During the post-World War I period, ski lifts were built in Swiss and Austrian towns to accommodate winter visitors, and summer tourism continued to be important. By the mid-20th century the popularity of downhill skiing increased greatly as it became more accessible and in the 1970s several new villages were built in France devoted almost exclusively to skiing, such as Les Menuires. Until this point, Austria and Switzerland had been the traditional and more popular destinations for winter sports, and by the end of the 20th century and into the early 21st century, France, Italy, and Tyrol began to see increases in winter visitors. Since the 1980s tourism expansion and easy global access generate grave concerns regarding the loss of traditional Alpine culture and many uncertainties about sustainable development. As a likely result of climatic change, the number of high altitude ski resorts and piste km is in decline since 2015, with snow-making machines installed at many sites.

=== Transportation ===

Zentralbahn Interregio train following the Lake Brienz shoreline, near Niederried in Switzerland

The region is serviced by 4200 km of roads used by six million vehicles per year. Train travel is well established in the Alps, with, for instance 120 km of track for every 1000 km2 in a country such as Switzerland. Most of Europe's highest railways are located there. In 2007, the new 34.57 km Lötschberg Base Tunnel was opened, which circumvents the 100 years older Lötschberg Tunnel. With the opening of the 57.1 km Gotthard Base Tunnel on 1 June 2016, it bypasses the Gotthard Tunnel built in the 19th century and realises the first flat route through the Alps.

Some high mountain villages are car-free either because of inaccessibility or by choice. Wengen, and Zermatt (in Switzerland) are accessible only by cable car or cog-rail trains. Avoriaz (in France), is car-free, with other Alpine villages considering becoming car-free zones or limiting the number of cars for reasons of sustainability of the fragile Alpine terrain.

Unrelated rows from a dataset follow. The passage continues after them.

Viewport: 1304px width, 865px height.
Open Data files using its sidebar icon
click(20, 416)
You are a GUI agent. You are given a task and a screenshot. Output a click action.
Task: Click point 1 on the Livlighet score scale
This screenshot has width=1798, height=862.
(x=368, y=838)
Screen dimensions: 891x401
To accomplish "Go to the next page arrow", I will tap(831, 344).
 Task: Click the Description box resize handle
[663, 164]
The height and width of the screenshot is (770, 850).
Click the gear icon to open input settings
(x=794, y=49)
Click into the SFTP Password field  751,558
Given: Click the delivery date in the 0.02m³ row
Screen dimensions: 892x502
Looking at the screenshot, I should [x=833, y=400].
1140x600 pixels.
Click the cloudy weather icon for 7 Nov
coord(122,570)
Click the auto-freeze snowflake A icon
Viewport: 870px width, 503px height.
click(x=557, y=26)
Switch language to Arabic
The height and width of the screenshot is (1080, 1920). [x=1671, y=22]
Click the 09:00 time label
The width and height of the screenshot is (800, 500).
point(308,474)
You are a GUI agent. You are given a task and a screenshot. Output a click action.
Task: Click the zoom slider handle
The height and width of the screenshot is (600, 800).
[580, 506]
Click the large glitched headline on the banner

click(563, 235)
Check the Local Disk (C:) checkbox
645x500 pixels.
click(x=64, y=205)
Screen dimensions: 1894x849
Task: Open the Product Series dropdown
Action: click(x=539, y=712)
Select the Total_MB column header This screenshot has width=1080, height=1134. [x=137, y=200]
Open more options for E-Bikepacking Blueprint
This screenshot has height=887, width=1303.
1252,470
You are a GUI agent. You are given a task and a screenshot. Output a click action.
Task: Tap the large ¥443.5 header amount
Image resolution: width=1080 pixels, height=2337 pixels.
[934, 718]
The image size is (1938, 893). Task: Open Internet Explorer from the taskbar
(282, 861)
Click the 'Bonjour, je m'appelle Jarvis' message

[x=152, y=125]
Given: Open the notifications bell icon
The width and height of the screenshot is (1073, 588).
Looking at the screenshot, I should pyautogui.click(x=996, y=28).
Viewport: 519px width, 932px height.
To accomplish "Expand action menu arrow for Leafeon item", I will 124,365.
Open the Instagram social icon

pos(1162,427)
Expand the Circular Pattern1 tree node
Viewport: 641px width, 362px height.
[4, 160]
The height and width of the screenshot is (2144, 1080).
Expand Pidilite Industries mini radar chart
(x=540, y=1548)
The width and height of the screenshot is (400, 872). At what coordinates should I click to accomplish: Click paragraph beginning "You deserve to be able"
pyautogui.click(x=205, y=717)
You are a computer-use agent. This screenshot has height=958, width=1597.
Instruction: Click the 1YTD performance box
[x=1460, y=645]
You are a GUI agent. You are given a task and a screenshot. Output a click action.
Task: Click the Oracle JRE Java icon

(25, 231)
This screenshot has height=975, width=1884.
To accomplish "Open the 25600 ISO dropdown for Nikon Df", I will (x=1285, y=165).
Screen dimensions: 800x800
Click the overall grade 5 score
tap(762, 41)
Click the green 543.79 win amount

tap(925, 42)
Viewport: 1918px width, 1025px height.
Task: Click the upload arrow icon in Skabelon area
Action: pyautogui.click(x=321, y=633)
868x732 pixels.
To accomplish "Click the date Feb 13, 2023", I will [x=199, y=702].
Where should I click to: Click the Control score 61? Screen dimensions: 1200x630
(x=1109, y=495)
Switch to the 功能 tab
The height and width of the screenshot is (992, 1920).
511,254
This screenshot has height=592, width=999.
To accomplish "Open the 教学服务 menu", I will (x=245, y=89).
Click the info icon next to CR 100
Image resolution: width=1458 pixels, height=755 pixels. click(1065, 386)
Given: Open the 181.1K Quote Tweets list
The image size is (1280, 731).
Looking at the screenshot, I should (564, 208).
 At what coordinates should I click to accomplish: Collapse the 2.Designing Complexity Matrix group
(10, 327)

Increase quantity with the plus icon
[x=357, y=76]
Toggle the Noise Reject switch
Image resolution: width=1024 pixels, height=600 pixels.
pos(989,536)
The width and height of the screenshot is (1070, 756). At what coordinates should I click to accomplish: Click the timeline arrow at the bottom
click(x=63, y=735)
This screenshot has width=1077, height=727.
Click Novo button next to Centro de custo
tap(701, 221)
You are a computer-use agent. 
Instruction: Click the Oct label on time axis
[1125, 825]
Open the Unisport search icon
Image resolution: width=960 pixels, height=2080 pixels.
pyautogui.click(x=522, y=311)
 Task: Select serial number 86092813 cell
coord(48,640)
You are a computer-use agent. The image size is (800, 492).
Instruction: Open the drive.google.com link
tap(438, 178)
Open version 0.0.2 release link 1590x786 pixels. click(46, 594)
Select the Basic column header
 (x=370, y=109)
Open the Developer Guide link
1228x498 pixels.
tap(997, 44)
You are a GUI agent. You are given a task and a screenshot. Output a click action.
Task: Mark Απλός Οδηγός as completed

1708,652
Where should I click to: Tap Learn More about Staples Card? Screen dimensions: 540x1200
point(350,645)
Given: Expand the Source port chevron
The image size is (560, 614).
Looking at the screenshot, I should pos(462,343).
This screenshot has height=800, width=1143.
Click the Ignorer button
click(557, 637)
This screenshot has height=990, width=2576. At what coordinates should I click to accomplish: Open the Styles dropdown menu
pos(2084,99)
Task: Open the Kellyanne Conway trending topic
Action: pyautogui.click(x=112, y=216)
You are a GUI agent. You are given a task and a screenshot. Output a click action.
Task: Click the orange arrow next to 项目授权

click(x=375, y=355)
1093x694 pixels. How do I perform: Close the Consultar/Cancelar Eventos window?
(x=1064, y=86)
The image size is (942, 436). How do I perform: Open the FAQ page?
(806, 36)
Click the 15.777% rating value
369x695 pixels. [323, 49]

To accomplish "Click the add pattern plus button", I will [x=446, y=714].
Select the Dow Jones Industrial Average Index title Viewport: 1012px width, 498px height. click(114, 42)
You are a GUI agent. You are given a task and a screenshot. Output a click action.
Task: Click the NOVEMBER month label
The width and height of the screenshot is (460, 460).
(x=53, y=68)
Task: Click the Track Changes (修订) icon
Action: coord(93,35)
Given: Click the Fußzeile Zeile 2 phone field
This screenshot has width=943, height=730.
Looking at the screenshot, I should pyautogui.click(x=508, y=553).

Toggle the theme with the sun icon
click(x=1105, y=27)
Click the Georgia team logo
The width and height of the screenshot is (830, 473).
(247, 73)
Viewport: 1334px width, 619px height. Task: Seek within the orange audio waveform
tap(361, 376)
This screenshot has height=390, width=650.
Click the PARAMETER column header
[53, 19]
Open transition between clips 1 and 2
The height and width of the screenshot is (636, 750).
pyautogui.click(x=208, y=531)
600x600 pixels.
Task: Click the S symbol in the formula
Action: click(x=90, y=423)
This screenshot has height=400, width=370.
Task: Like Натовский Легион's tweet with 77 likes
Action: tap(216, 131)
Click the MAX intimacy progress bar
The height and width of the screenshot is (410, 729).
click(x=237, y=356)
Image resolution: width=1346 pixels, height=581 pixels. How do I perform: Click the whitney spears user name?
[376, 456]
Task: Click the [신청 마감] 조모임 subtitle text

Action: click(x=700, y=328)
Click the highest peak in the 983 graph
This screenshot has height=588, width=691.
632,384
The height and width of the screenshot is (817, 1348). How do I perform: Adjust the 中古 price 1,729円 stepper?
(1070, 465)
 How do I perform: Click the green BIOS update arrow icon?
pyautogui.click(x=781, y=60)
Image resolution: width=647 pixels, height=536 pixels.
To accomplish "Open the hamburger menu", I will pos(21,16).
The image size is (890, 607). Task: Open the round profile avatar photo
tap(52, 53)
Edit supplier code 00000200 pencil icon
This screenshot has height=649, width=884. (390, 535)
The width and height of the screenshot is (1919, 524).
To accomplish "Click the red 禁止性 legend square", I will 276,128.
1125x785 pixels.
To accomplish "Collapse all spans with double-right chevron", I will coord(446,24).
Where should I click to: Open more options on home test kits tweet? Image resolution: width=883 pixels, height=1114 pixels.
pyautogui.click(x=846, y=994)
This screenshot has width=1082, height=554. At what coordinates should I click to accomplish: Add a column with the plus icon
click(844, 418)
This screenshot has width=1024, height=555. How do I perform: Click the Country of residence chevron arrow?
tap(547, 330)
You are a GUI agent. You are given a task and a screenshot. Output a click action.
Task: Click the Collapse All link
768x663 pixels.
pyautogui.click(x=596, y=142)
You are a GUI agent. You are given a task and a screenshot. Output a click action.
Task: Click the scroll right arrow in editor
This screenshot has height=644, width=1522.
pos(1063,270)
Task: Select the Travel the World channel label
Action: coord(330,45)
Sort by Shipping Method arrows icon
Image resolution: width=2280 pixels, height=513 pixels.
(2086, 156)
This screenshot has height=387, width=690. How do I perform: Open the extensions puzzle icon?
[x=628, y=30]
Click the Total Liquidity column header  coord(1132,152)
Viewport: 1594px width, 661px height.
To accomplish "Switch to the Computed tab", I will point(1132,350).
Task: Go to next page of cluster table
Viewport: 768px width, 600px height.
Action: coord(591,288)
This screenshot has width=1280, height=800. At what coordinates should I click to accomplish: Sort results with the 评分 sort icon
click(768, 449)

The lower regions and larger towns of the Alps are well-served by motorways and main roads, but higher mountain passes and byroads, which are amongst the highest in Europe, can be treacherous even in summer due to steep slopes. Many passes are closed in winter. Several airports around the Alps (and some within), as well as long-distance rail links from all neighbouring countries, afford large numbers of travellers easy access.